- Your task -
Can you reproduce the lines beginning with the one that contains "This screenshot has height=819, width=1456. What" and continuing through the one that contains "center [5, 11].", leaving the pictures out? Give only those lines.

- Records for this exercise -
========

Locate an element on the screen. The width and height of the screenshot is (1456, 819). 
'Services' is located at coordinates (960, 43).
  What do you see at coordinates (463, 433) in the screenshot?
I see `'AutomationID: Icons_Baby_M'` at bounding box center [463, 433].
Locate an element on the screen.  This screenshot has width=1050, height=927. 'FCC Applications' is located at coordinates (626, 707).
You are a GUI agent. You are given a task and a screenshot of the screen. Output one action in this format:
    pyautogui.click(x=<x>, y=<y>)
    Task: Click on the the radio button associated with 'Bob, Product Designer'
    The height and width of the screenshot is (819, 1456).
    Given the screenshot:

========

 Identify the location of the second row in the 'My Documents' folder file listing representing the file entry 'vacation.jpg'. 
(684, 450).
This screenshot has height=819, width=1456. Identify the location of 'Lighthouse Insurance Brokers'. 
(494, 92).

========

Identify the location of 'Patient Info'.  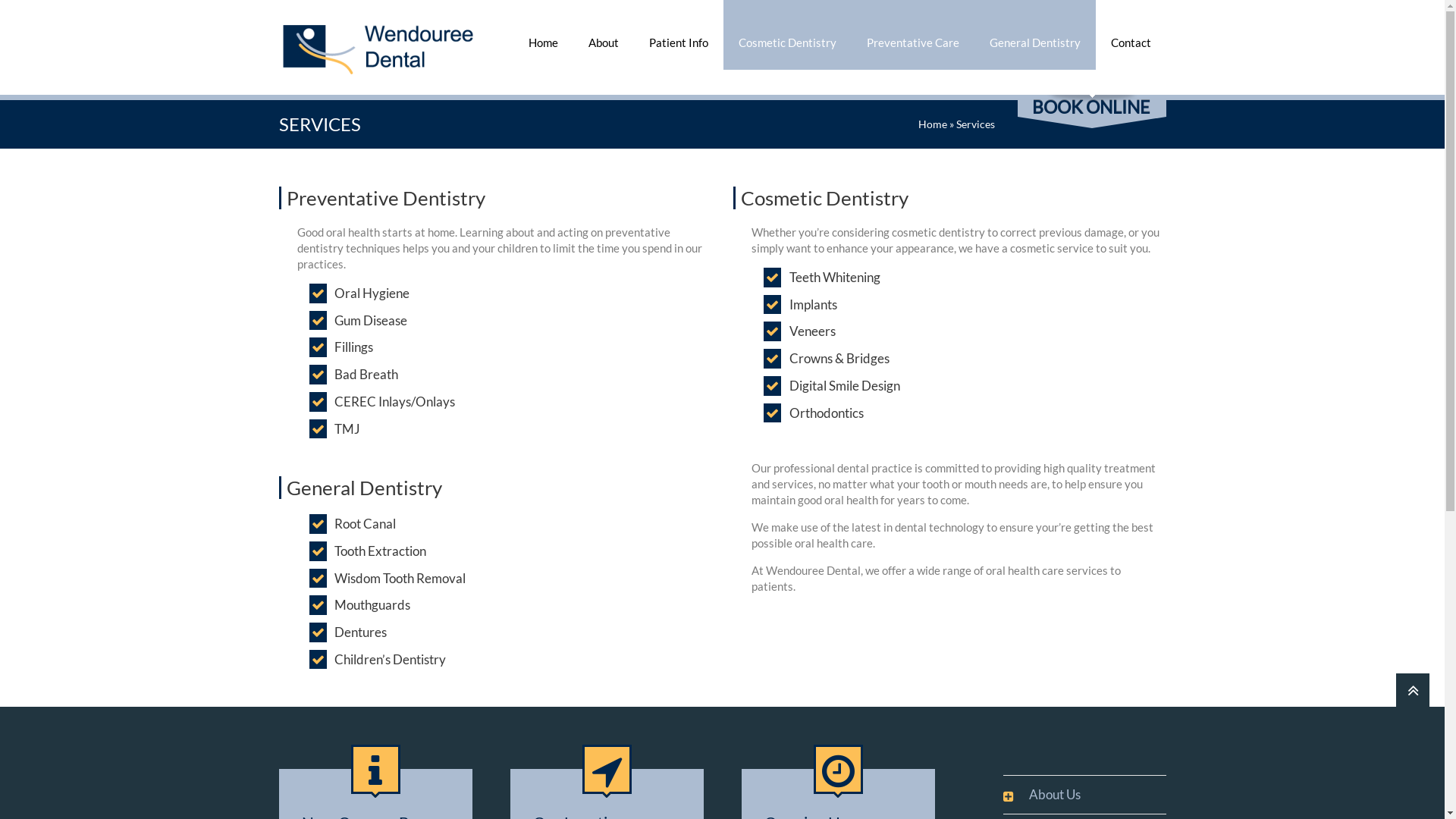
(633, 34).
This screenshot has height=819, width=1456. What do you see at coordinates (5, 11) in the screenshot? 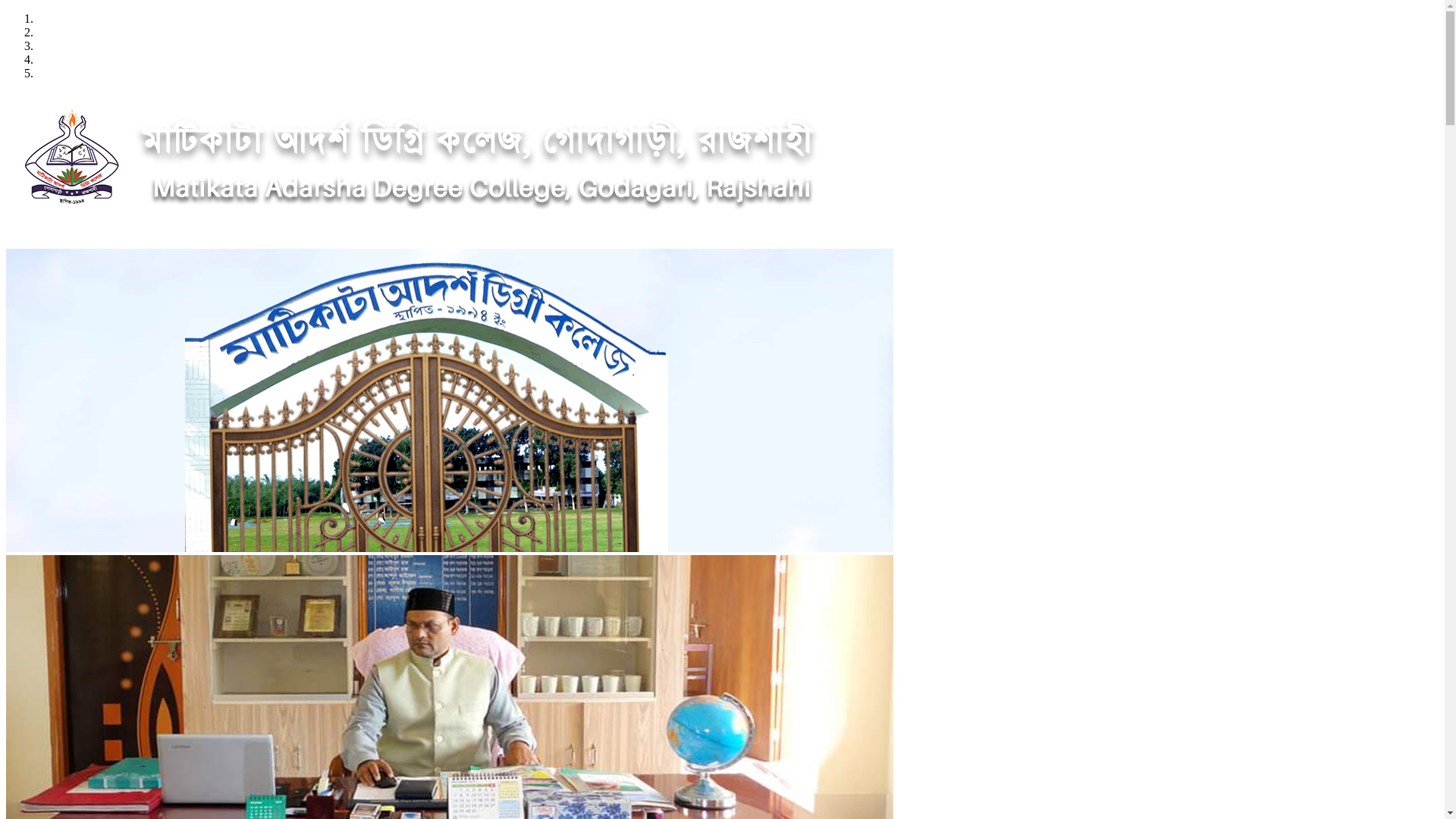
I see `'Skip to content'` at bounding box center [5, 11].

========

- Task solution -
This screenshot has height=819, width=1456. What do you see at coordinates (5, 11) in the screenshot? 
I see `'Skip to content'` at bounding box center [5, 11].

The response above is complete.